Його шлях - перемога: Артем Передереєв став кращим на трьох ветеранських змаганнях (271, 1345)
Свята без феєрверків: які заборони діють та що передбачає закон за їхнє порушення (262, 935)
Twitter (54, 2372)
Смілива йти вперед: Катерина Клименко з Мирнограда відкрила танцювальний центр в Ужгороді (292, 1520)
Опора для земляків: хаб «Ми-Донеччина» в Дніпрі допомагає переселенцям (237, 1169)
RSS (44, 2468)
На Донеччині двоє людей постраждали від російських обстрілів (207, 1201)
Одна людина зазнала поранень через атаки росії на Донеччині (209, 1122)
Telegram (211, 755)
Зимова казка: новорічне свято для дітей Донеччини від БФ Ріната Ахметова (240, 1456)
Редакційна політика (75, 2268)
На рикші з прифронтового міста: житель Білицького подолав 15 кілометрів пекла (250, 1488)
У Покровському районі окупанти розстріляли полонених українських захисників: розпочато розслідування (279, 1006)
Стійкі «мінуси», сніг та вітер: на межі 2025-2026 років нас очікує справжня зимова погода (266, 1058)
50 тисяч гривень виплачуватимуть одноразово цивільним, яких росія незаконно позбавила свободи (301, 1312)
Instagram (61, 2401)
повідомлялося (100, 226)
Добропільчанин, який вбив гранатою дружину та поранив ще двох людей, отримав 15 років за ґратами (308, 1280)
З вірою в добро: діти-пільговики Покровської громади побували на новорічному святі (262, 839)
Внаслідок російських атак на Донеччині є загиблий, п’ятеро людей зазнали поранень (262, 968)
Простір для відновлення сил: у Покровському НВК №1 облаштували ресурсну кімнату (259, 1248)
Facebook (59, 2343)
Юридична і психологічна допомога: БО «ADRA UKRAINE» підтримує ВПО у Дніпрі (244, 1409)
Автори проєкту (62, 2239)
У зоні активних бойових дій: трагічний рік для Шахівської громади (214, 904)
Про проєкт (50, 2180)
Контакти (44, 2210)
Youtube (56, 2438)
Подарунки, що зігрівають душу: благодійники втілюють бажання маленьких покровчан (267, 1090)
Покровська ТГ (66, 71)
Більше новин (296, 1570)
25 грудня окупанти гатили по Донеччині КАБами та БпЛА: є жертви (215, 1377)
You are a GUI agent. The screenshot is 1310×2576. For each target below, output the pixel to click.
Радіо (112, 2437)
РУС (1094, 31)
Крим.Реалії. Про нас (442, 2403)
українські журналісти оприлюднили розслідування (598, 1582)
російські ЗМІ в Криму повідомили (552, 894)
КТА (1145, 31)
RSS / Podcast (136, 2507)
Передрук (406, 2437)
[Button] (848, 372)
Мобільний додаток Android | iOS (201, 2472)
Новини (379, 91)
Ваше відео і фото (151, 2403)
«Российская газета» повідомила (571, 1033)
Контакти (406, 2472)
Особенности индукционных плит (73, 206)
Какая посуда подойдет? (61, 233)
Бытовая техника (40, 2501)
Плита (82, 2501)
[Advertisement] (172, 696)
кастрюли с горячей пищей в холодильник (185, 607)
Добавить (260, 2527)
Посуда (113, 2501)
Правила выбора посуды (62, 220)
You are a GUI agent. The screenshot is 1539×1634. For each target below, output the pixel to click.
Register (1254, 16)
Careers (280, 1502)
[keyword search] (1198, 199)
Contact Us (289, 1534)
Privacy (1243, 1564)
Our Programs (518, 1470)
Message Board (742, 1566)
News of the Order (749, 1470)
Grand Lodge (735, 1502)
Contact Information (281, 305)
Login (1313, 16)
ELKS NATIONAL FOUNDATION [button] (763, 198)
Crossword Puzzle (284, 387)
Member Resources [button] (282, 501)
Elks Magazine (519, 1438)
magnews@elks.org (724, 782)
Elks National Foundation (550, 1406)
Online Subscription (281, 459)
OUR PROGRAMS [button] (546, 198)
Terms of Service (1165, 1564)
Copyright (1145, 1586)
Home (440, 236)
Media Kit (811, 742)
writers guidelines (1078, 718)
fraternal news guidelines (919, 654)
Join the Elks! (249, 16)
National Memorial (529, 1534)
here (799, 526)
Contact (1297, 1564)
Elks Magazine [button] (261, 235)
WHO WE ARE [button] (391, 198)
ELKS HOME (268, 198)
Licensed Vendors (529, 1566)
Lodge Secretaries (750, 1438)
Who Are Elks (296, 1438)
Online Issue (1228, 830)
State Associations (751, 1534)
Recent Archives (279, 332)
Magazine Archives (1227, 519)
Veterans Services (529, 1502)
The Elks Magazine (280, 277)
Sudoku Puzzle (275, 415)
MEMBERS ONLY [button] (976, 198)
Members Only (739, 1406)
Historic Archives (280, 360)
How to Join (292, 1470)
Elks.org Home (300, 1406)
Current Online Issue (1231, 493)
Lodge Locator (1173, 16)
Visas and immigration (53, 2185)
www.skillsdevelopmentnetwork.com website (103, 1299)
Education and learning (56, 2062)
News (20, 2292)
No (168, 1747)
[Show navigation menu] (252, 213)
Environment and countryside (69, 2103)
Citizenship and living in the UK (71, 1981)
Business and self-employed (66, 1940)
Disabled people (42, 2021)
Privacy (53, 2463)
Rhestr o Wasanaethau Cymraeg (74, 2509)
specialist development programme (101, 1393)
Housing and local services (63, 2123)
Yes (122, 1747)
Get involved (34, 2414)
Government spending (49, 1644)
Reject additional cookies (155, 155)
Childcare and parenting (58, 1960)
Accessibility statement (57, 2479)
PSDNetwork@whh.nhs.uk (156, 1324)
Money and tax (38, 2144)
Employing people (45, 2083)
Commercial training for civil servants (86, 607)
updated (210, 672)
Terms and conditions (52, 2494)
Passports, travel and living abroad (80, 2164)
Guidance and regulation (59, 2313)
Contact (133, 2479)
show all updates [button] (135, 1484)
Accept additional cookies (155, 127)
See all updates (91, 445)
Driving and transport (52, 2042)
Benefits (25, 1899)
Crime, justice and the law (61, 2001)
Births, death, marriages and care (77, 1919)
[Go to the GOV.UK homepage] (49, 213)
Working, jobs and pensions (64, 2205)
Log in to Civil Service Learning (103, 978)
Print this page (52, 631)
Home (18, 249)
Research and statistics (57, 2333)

• Aim of the exercise:
Reproduce all of the lines above verbatim.

• Solution for this exercise:
Його шлях - перемога: Артем Передереєв став кращим на трьох ветеранських змаганнях (271, 1345)
Свята без феєрверків: які заборони діють та що передбачає закон за їхнє порушення (262, 935)
Twitter (54, 2372)
Смілива йти вперед: Катерина Клименко з Мирнограда відкрила танцювальний центр в Ужгороді (292, 1520)
Опора для земляків: хаб «Ми-Донеччина» в Дніпрі допомагає переселенцям (237, 1169)
RSS (44, 2468)
На Донеччині двоє людей постраждали від російських обстрілів (207, 1201)
Одна людина зазнала поранень через атаки росії на Донеччині (209, 1122)
Telegram (211, 755)
Зимова казка: новорічне свято для дітей Донеччини від БФ Ріната Ахметова (240, 1456)
Редакційна політика (75, 2268)
На рикші з прифронтового міста: житель Білицького подолав 15 кілометрів пекла (250, 1488)
У Покровському районі окупанти розстріляли полонених українських захисників: розпочато розслідування (279, 1006)
Стійкі «мінуси», сніг та вітер: на межі 2025-2026 років нас очікує справжня зимова погода (266, 1058)
50 тисяч гривень виплачуватимуть одноразово цивільним, яких росія незаконно позбавила свободи (301, 1312)
Instagram (61, 2401)
повідомлялося (100, 226)
Добропільчанин, який вбив гранатою дружину та поранив ще двох людей, отримав 15 років за ґратами (308, 1280)
З вірою в добро: діти-пільговики Покровської громади побували на новорічному святі (262, 839)
Внаслідок російських атак на Донеччині є загиблий, п’ятеро людей зазнали поранень (262, 968)
Простір для відновлення сил: у Покровському НВК №1 облаштували ресурсну кімнату (259, 1248)
Facebook (59, 2343)
Юридична і психологічна допомога: БО «ADRA UKRAINE» підтримує ВПО у Дніпрі (244, 1409)
Автори проєкту (62, 2239)
У зоні активних бойових дій: трагічний рік для Шахівської громади (214, 904)
Про проєкт (50, 2180)
Контакти (44, 2210)
Youtube (56, 2438)
Подарунки, що зігрівають душу: благодійники втілюють бажання маленьких покровчан (267, 1090)
Покровська ТГ (66, 71)
Більше новин (296, 1570)
25 грудня окупанти гатили по Донеччині КАБами та БпЛА: є жертви (215, 1377)
You are a GUI agent. The screenshot is 1310×2576. For each target below, output the pixel to click.
Радіо (112, 2437)
РУС (1094, 31)
Крим.Реалії. Про нас (442, 2403)
українські журналісти оприлюднили розслідування (598, 1582)
російські ЗМІ в Криму повідомили (552, 894)
КТА (1145, 31)
RSS / Podcast (136, 2507)
Передрук (406, 2437)
[Button] (848, 372)
Мобільний додаток Android | iOS (201, 2472)
Новини (379, 91)
Ваше відео і фото (151, 2403)
«Российская газета» повідомила (571, 1033)
Контакти (406, 2472)
Особенности индукционных плит (73, 206)
Какая посуда подойдет? (61, 233)
Бытовая техника (40, 2501)
Плита (82, 2501)
[Advertisement] (172, 696)
кастрюли с горячей пищей в холодильник (185, 607)
Добавить (260, 2527)
Посуда (113, 2501)
Правила выбора посуды (62, 220)
You are a GUI agent. The screenshot is 1539×1634. For each target below, output the pixel to click.
Register (1254, 16)
Careers (280, 1502)
[keyword search] (1198, 199)
Contact Us (289, 1534)
Privacy (1243, 1564)
Our Programs (518, 1470)
Message Board (742, 1566)
News of the Order (749, 1470)
Grand Lodge (735, 1502)
Contact Information (281, 305)
Login (1313, 16)
ELKS NATIONAL FOUNDATION [button] (763, 198)
Crossword Puzzle (284, 387)
Member Resources [button] (282, 501)
Elks Magazine (519, 1438)
magnews@elks.org (724, 782)
Elks National Foundation (550, 1406)
Online Subscription (281, 459)
OUR PROGRAMS [button] (546, 198)
Terms of Service (1165, 1564)
Copyright (1145, 1586)
Home (440, 236)
Media Kit (811, 742)
writers guidelines (1078, 718)
fraternal news guidelines (919, 654)
Join the Elks! (249, 16)
National Memorial (529, 1534)
here (799, 526)
Contact (1297, 1564)
Elks Magazine [button] (261, 235)
WHO WE ARE [button] (391, 198)
ELKS HOME (268, 198)
Licensed Vendors (529, 1566)
Lodge Secretaries (750, 1438)
Who Are Elks (296, 1438)
Online Issue (1228, 830)
State Associations (751, 1534)
Recent Archives (279, 332)
Magazine Archives (1227, 519)
Veterans Services (529, 1502)
The Elks Magazine (280, 277)
Sudoku Puzzle (275, 415)
MEMBERS ONLY [button] (976, 198)
Members Only (739, 1406)
Historic Archives (280, 360)
How to Join (292, 1470)
Elks.org Home (300, 1406)
Current Online Issue (1231, 493)
Lodge Locator (1173, 16)
Visas and immigration (53, 2185)
www.skillsdevelopmentnetwork.com website (103, 1299)
Education and learning (56, 2062)
News (20, 2292)
No (168, 1747)
[Show navigation menu] (252, 213)
Environment and countryside (69, 2103)
Citizenship and living in the UK (71, 1981)
Business and self-employed (66, 1940)
Disabled people (42, 2021)
Privacy (53, 2463)
Rhestr o Wasanaethau Cymraeg (74, 2509)
specialist development programme (101, 1393)
Housing and local services (63, 2123)
Yes (122, 1747)
Get involved (34, 2414)
Government spending (49, 1644)
Reject additional cookies (155, 155)
Childcare and parenting (58, 1960)
Accessibility statement (57, 2479)
PSDNetwork@whh.nhs.uk (156, 1324)
Money and tax (38, 2144)
Employing people (45, 2083)
Commercial training for civil servants (86, 607)
updated (210, 672)
Terms and conditions (52, 2494)
Passports, travel and living abroad (80, 2164)
Guidance and regulation (59, 2313)
Contact (133, 2479)
show all updates [button] (135, 1484)
Accept additional cookies (155, 127)
See all updates (91, 445)
Driving and transport (52, 2042)
Benefits (25, 1899)
Crime, justice and the law (61, 2001)
Births, death, marriages and care (77, 1919)
[Go to the GOV.UK homepage] (49, 213)
Working, jobs and pensions (64, 2205)
Log in to Civil Service Learning (103, 978)
Print this page (52, 631)
Home (18, 249)
Research and statistics (57, 2333)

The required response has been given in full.